Text shown ->
--------------------------------------------------

# Sidewinder.



## Guest (Feb 21, 2007)

Hi all,

Seems to have been quite on the pocket watch forum lately, so I thought I would show one of my latest buy's.

This is an *Elgin Sidewinder from 1884.* I have carried it with me for a week and it keeps good time. The watch winds with the crown and to set it you unscrew the front bezel and pull out the lever at the 5 o'clock position then turn the crown to set the hands.




























Sorry about the balance wheel but it was running when I took the photo.










Rabbit


----------



## rhaythorne (Jan 12, 2004)

Beautiful. I've been thinking about getting something pre-1900 myself but haven't taken the plunge yet. I'm still carrying my (very modern) CWC around which is performing extremely well


----------



## jasonm (Nov 22, 2003)

--------------------------------------------------

Dataset content ->

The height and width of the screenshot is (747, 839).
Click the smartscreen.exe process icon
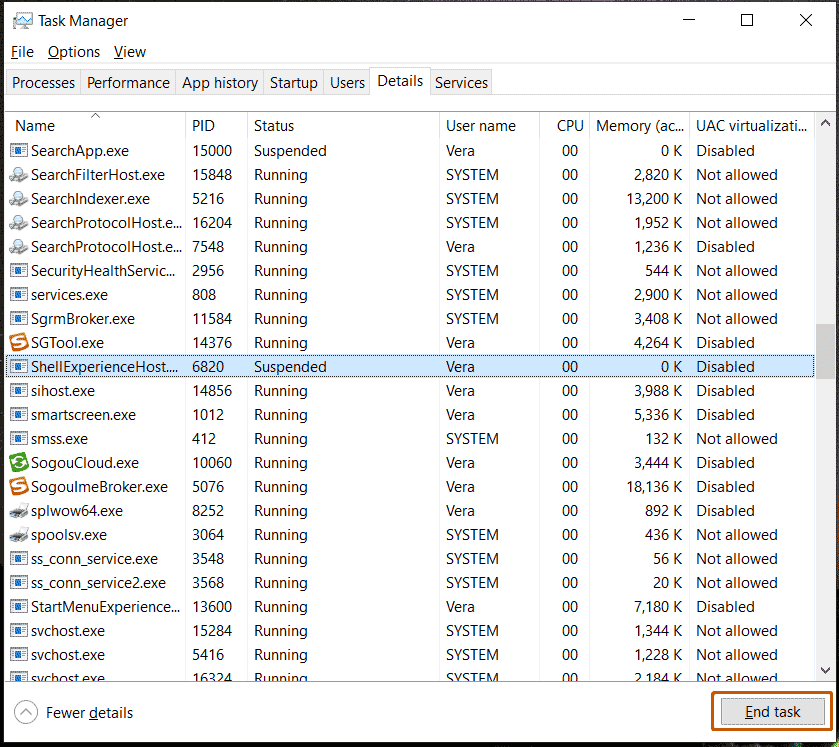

--------------------------------------------------

Task list ->
1. In the sidewinder pocket watch thread, at what clock position is the lever that must be pulled out to set the hands?
2. Write the next part of the sidewinder pocket watch thread, picking up after its final line.

Exercise responses ->
1. The 5 o'clock position.

2.
Thats just begging for a wristwatch conversion


----------



## JonW (Mar 23, 2005)

Im with Jase... sorry.... 

I *need* a 55mm cased center secs PW... anyone know if im just asking for trouble or of anyone who has a site that shows the work required?


----------



## Guest (Feb 23, 2007)

jasonm said:


> Thats just begging for a wristwatch conversion










You would need a sling to keep your wrist up 'cause it's heavy!!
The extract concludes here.